[Opening Data excerpts section]

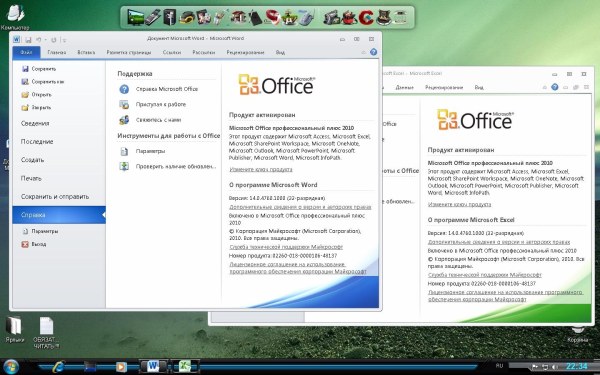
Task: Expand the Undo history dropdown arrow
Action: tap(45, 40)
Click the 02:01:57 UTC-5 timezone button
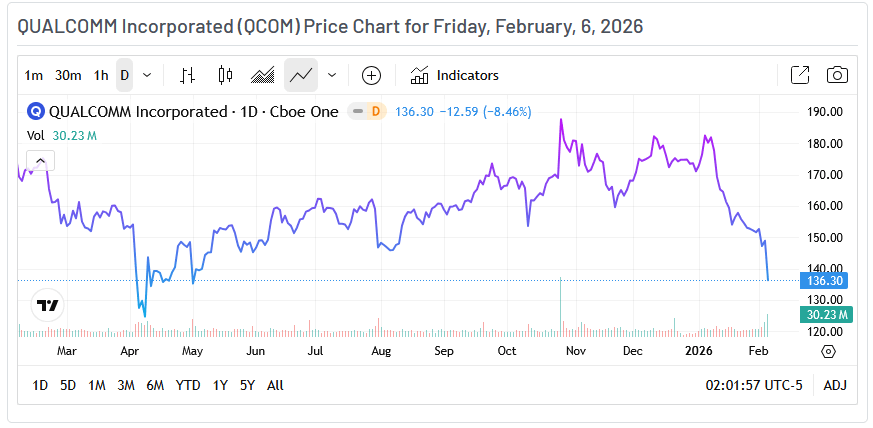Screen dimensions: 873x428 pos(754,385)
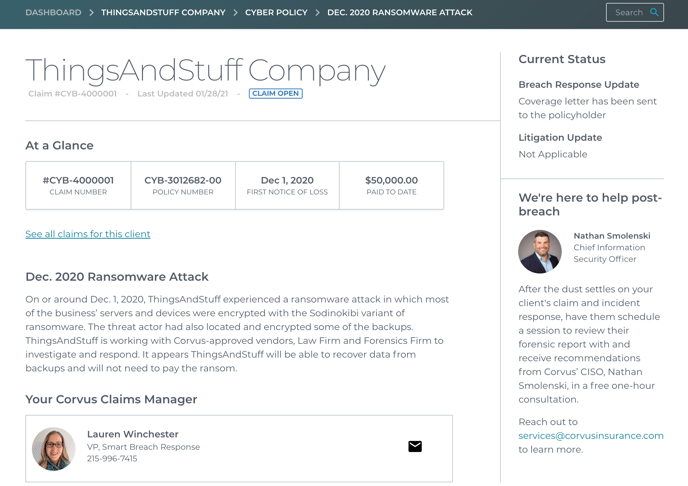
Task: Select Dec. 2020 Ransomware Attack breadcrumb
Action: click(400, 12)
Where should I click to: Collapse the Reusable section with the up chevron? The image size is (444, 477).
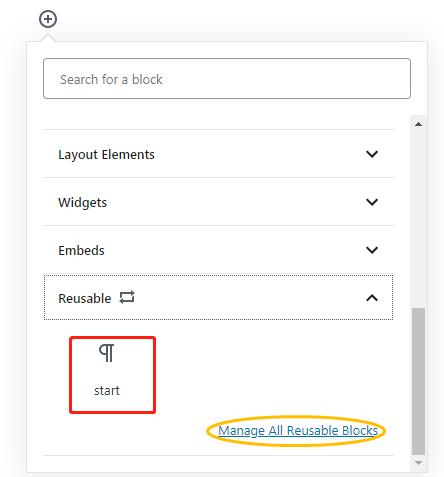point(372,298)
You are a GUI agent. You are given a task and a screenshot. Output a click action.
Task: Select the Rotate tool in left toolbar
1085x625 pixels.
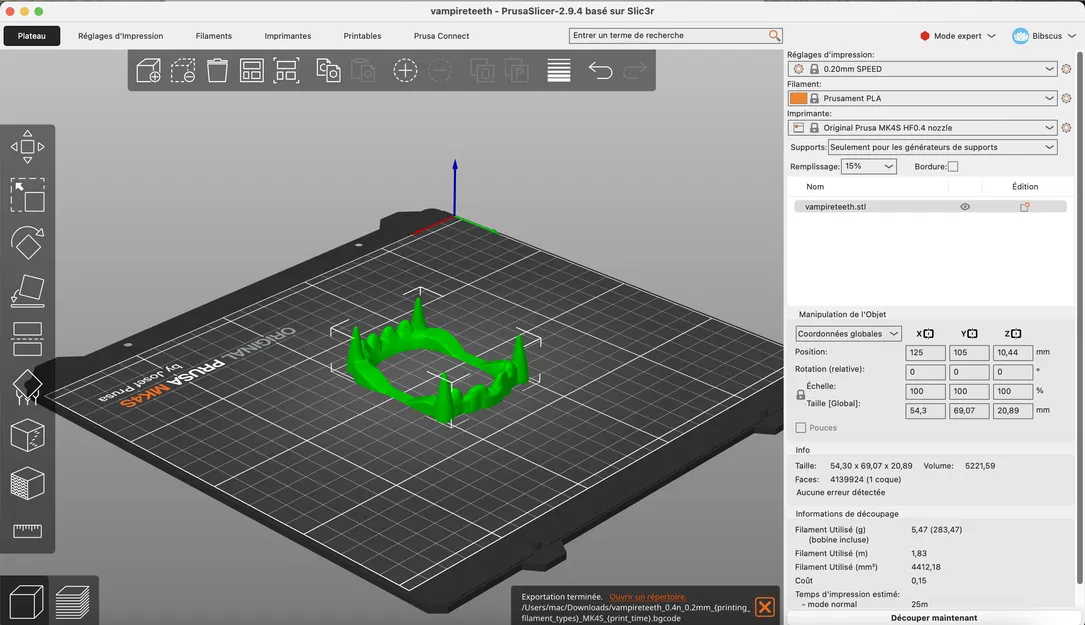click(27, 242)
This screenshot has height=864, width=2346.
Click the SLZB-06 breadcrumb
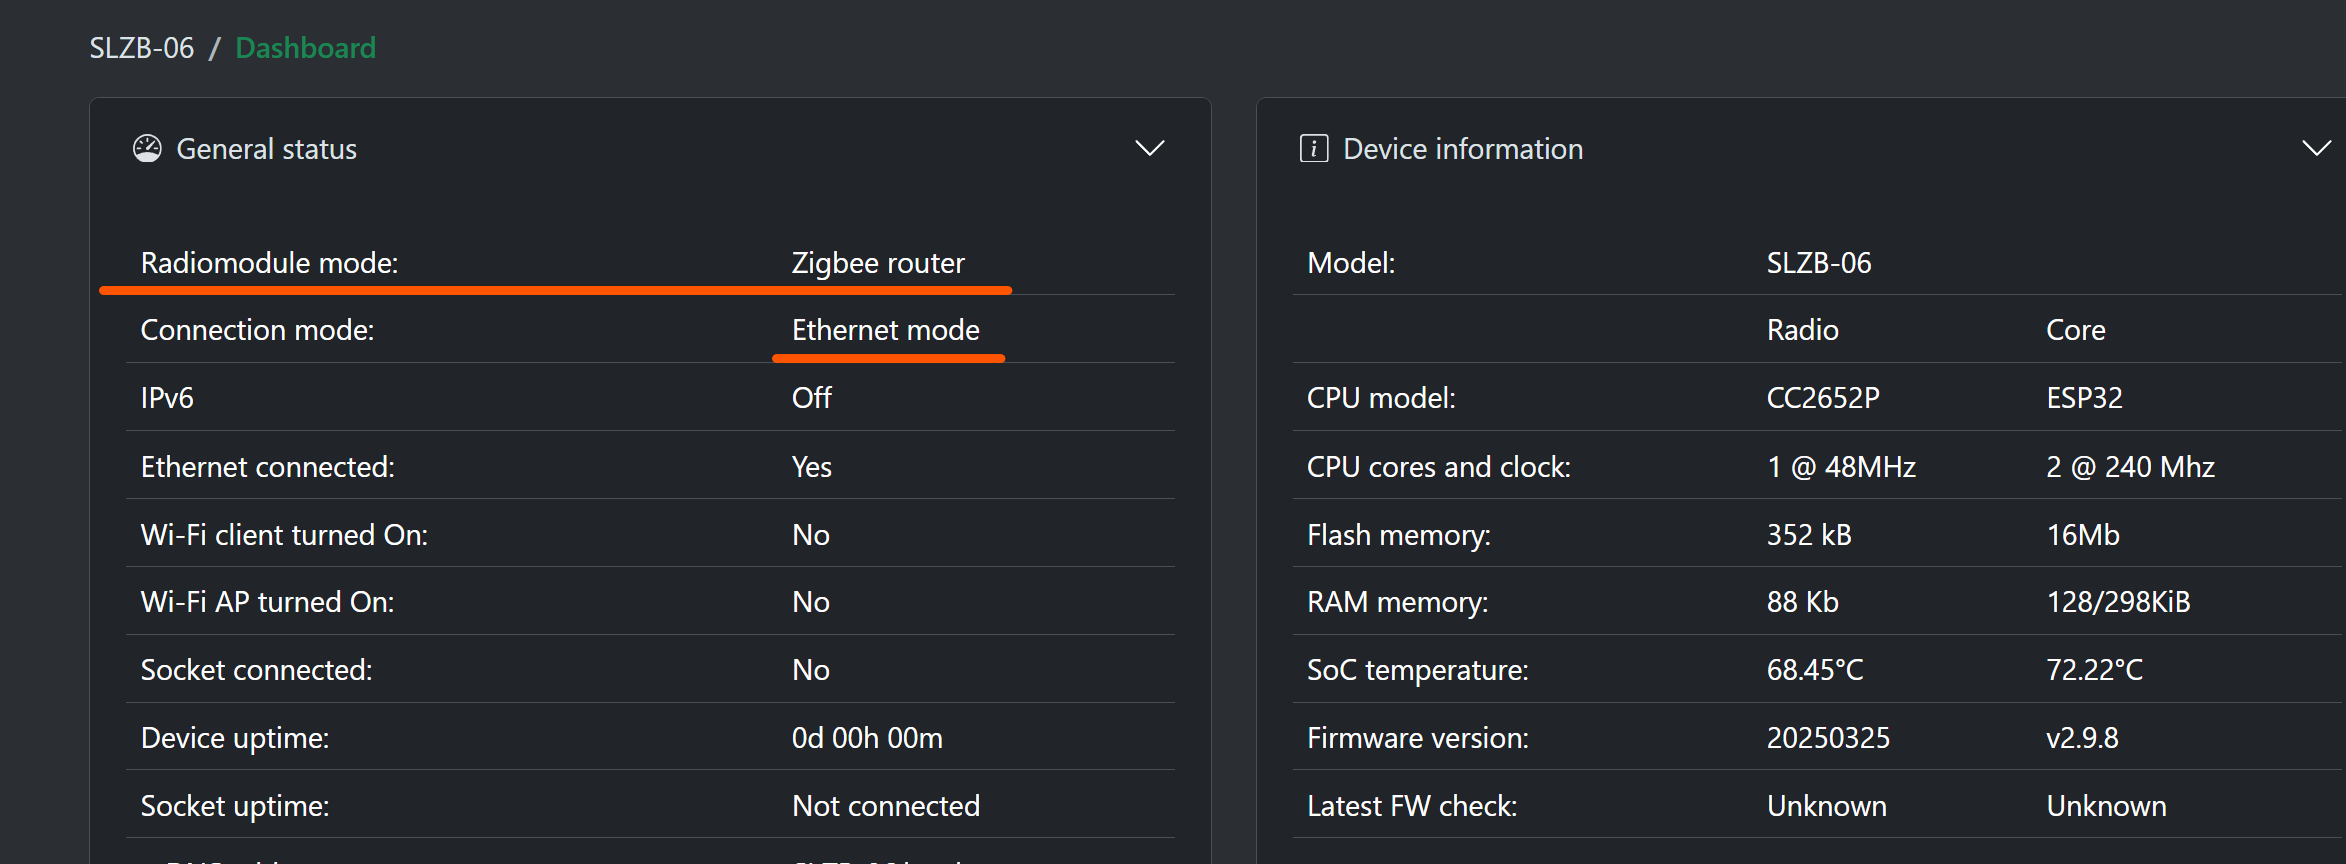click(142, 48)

[Closing Data excerpts section]

[Your task]: Which lines in the records above contain the string "screenshot"? Copy each one.

[Task result]:
You are a GUI agent. You are given a task and a screenshot. Output a click action.
This screenshot has height=864, width=2346.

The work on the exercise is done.